Pandémie
Au Brésil, le déni de Bolsonaro à l'épreuve du coronavirus, et croit ferme à la chloroquine
Les commentateurs au Brésil souhaitaient à l'unisson mercredi que sa contamination au coronavirus serve de leçon au président Jair Bolsonaro, mais la plupart étaient pessimistes, certains redoutant même qu'elle ne le conforte dans son déni de la gravité de la pandémie.
"La contamination du président, militant du rejet des précautions contre la maladie, est pédagogique", pouvait-on lire dans l'éditorial du quotidien O Globo, qui espère aussi une prise de conscience de la population sur les réels dangers du virus.

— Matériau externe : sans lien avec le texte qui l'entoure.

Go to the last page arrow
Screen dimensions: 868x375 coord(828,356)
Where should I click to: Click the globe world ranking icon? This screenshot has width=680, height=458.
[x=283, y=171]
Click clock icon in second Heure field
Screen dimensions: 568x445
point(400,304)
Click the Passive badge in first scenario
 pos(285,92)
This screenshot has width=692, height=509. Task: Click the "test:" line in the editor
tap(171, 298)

Depuis l'annonce de son test positif mardi, le chef de l'Etat âgé de 65 ans s'est montré serein, souriant, et surtout très impliqué dans son rôle de VRP de l'hydroxychloroquine.

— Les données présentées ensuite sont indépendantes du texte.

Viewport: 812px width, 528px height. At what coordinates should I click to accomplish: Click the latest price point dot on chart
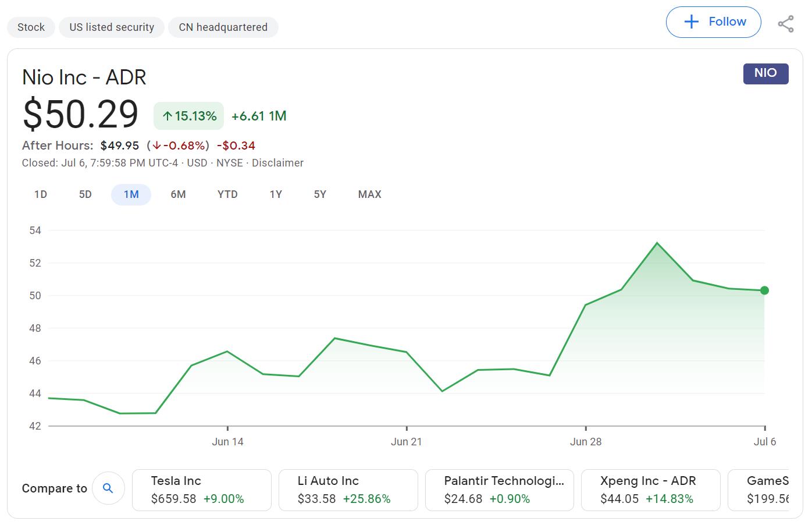coord(764,290)
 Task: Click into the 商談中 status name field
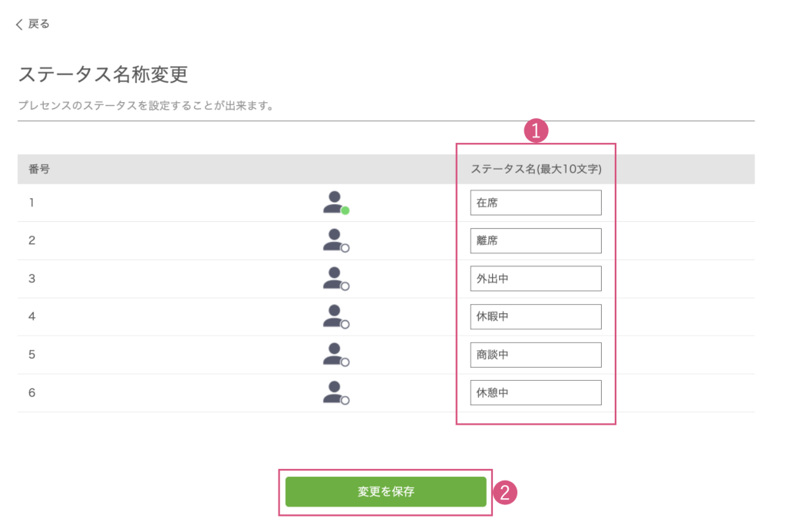[535, 355]
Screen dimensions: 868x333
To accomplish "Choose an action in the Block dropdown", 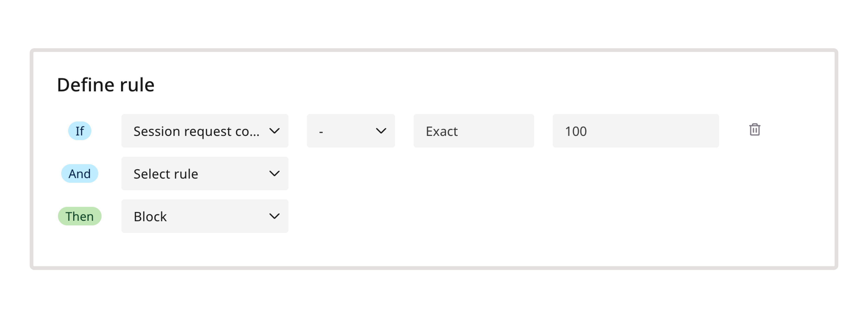I will coord(204,216).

Un remède miracle selon lui.
"Je regrette d'informer ceux qui sont contre l'hydroxychloroquine que je vais très bien grâce à elle et que, Dieu merci, je vivrai encore longtemps", a tweeté mercredi M. Bolsonaro.
"Exemple d'optimisme"
Une réponse aux détracteurs de cette substance, mais aussi aux milliers d'internautes ayant utilisé le mot-clé vengeur "Forcacorona" (allez le coronavirus) sur les réseaux sociaux.
"Je souhaite que son état s'aggrave et qu'il meure. Rien de personnel", a carrément affirmé Hélio Schwartsman dans sa chronique du journal Folha de S. Paulo, arguant que ce souhait serait "défendable philosophiquement s'il permet de préserver un grand nombre de vies".
Ce même quotidien a publié mercredi un éditorial plus modéré, souhaitant un "prompt rétablissement" au chef de l'Etat, mais espérant que la maladie provoque chez lui "un changement d'attitude".
Plusieurs commentateurs ont cité l'exemple du Premier ministre britannique Boris Johnson. Lui aussi était "coronasceptique", avant d'opérer un virage à 180 degrés après avoir été atteint gravement par la maladie et avoir passé trois nuits en soins intensifs.
Mais pour Everaldo Moraes, politologue de l'Université de Brasilia, "s'il se remet rapidement, cela va renforcer son discours".
"Il a voulu donner un exemple de force, d'optimisme et de courage face à la maladie", estime-t-il auprès de l'AFP.
Depuis le début de la pandémie, le chef de l'Etat a affiché un total mépris pour toute mesure de distanciation physique, multipliant les bains de foule -- la plupart du temps sans masque -- et fustigeant les mesures de confinement prises par les gouverneurs.
Selon Folha, le président aurait même suscité un certain malaise ces dernières semaines parmi des fonctionnaires du Palais présidentiel de Planalto, les recevant sans masque, "un truc de pédé", selon lui.
Poignées de mains
Mais à présent, l'inquiétude est là pour les personnes qu'il a côtoyées ces derniers jours, notamment des ministres, tous contraints d'effectuer à leur tour des tests de dépistage, dans un pays où le virus a fait 66.000 morts à ce jour.
Lors des 14 derniers jours, temps d'incubation estimé du virus, Jair Bolsonaro a été en contact avec des centaines de personnes de plusieurs Etats, et des photos publiées sur les réseaux sociaux le montrent souvent sans masque, voire serrant la main de personnalités politiques ou de partisans.
Mardi, lors de l'entretien un brin surréaliste lors duquel il a annoncé son test positif, le président d'extrême droite a avoué qu'il "aurait pu contaminer des gens" parce qu'il pensait avoir été déjà infecté par le passé sans avoir de symptômes.
Et à la fin de cet entretien avec des chaînes de télévision triées sur le volet, il a retiré son masque, pour montrer aux journalistes qu'il allait "bien". Même s'il va travailler désormais par visioconférence, il ne semble pas avoir l'intention de prendre plus de précautions malgré sa contamination.
"Le président continue d'agir de façon criminelle, mettant en péril la vie de la population", a dénoncé l'Association Brésilienne de Presse, qui a annoncé son intention de porter plainte.
Mais ses partisans ne lui en tiennent pas rigueur.
"Le coronavirus, ce n'est pas la faute de Bolsonaro. Et il n'est pas le seul à ne pas porter de masque, je vois plein de gens qui n'en portent pas dans la rue", a dit à l'AFP Benedito Barbosa, militaire à la retraite, à Brasilia.